California Duck Curve - in the UK?

I read a fascinating article on renewable energy the other day. Well worth a read; the author, Judith Curry, is highly qualified.

In essence - most of us in the UK point our solar panels south in order to maximise PV generation, rather than west to better match the late afternoon / evening demand. The mismatch between solar generation and demand creates this demand curve, which the National Grid is forced to deal with:

As you can see, our panels generate peak output around the middle of the day, but ramp down just as the evening demand ramps up, creating a "mega ramp".

Take the graphic with a pinch of salt, because (1) it was created in 2013, when the actual curve was shown by the slightly less dramatic blue line (I haven't found a more up-to-date graphic to say if the brown estimate lines are actually what we're experiencing now), and (2) it shows the load for sunny and presumably more PV-equipped California!

The article does touch on the tools that utility companies can use to try and regulate demand, to an extent... but I can certainly see how adding more and more south-facing panels may not be great for our infrastructure.

I have a SolarEdge inverter which tells me how many lorries' worth of CO2 I've saved and how many trees I've "planted". However... if I (and everyone else) generate 5kWh between 11am-3pm, will some power plant somewhere actually generate 5kWh less? The article suggests that one "coping mechanism" is that traditional power plants can be required to stay online, so that they are ready to jump in during the big ramp. Are they actually burning any less coal?

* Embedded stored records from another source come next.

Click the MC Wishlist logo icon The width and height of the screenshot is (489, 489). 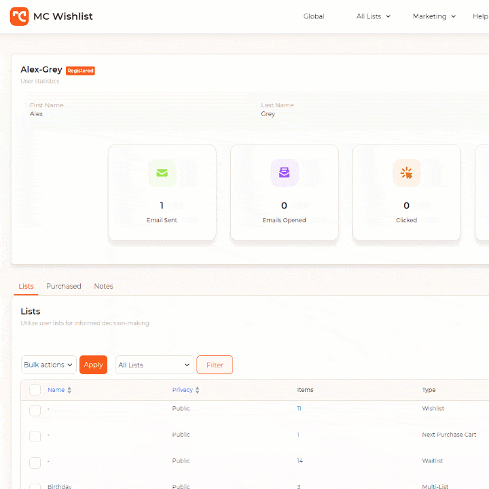tap(19, 16)
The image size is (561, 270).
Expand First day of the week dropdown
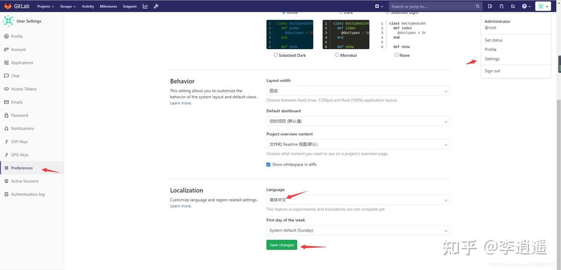(x=357, y=231)
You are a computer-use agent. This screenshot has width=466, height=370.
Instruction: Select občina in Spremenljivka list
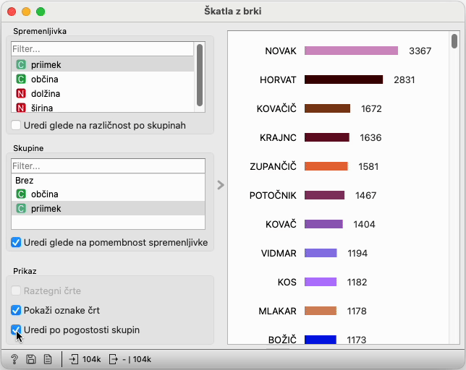44,79
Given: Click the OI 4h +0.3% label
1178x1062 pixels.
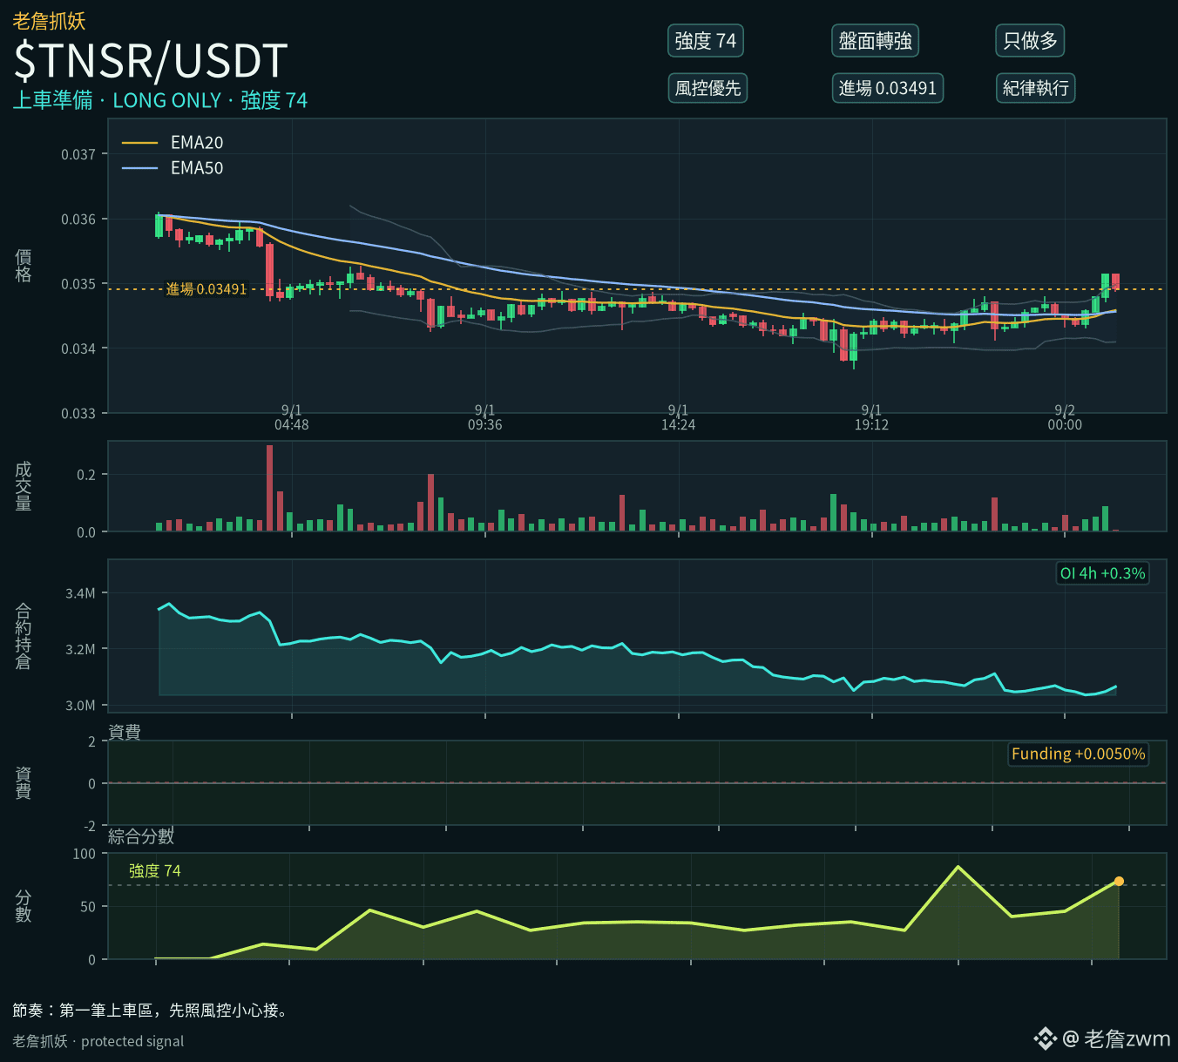Looking at the screenshot, I should point(1102,573).
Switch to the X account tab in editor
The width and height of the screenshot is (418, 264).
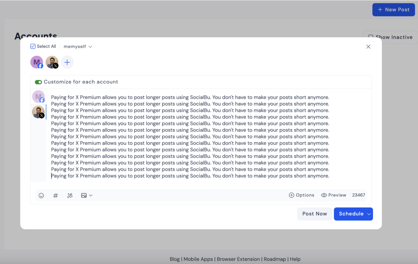coord(38,112)
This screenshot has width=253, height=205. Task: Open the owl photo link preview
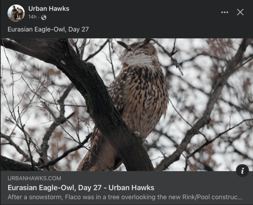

As I mentioned, that chart is based on data for California. Does anyone know what the situation is like here in the UK, or how our National Grid copes with the load? Do we have a duck curve? To what extent do we store energy in this country? Adoption of solar isn't especially high here, but the feed-in-tariff degression is encouraging more and more people to put up solar panels, mostly south-facing, and mostly exporting the majority of their peak demand... Are all these new solar panels actually benefiting the environment, or just causing pain for the grid while costing the energy suppliers money?

Are solar panels actually that "green"?

 

ChrisBirkett's picture

Re: California Duck Curve - in the UK?

On a closely-related note, see Trystan's recent blog post, Understanding zero carbon energy systems: Energy storage (part 1) - Trystan / OEM team, if you're reading this, I'd be interested to hear your thoughts!

pb66's picture

Re: California Duck Curve - in the UK?

To add to this "duck curve" many of us run excess PV diverters and each morning as the sun comes up, every last bit of PV is used to heat our DHW during the AM mini-peak rather than easing the load on the grid, which then reaches temperture just in time for the peak generation and low use period.

Perhaps when power storage solutions improve sub-stations can be kitted out to act as local powerbanks charged during high generation to take the edge off the PM peak, the remote locations of the substations would heavily reduce the strain on the main grid and allow for a slower reaction to demand peaks so powerstations can go into a low gen mode.

Some time ago there were some posts on a pilot storage solution involving strategic geographic positioning of mobile battery trailers, I wonder how that panned out?

Paul

dBC's picture

Re: California Duck Curve - in the UK?

We have very similarly shaped graphs in SE Queensland.   This one is from one particular 11kV feeder on the same day over 4 consecutive years.  By 2014 they had about 40 11kV feeders that actually dip below 0, i.e. run backwards in the middle of the day.  I'd imagine there are even more that do that now.  Those two late evening mini-peaks are them turning back on the remotely controlled loads (hotwater, pool-pumps etc) after the real peak has subsided.

You can also see PV has done nothing to alleviate peak load, which is what they have to build their network for. Although it has put a big  hole in overall consumption.  Fixed network costs used to be built into the kWH unit price but that model is starting to strain as more and more people buy way fewer kWH, but still expect to be able suck as many amps as they want come 6pm.  That's the so-called "death spiral".  Here they're moving towards much higher daily fixed-charges that you pay just to be connected to the grid, whether you use it or not.  So the next stage of the death spiral is to get some batteries and get off the grid altogether, although I don't think that's cost effective... yet.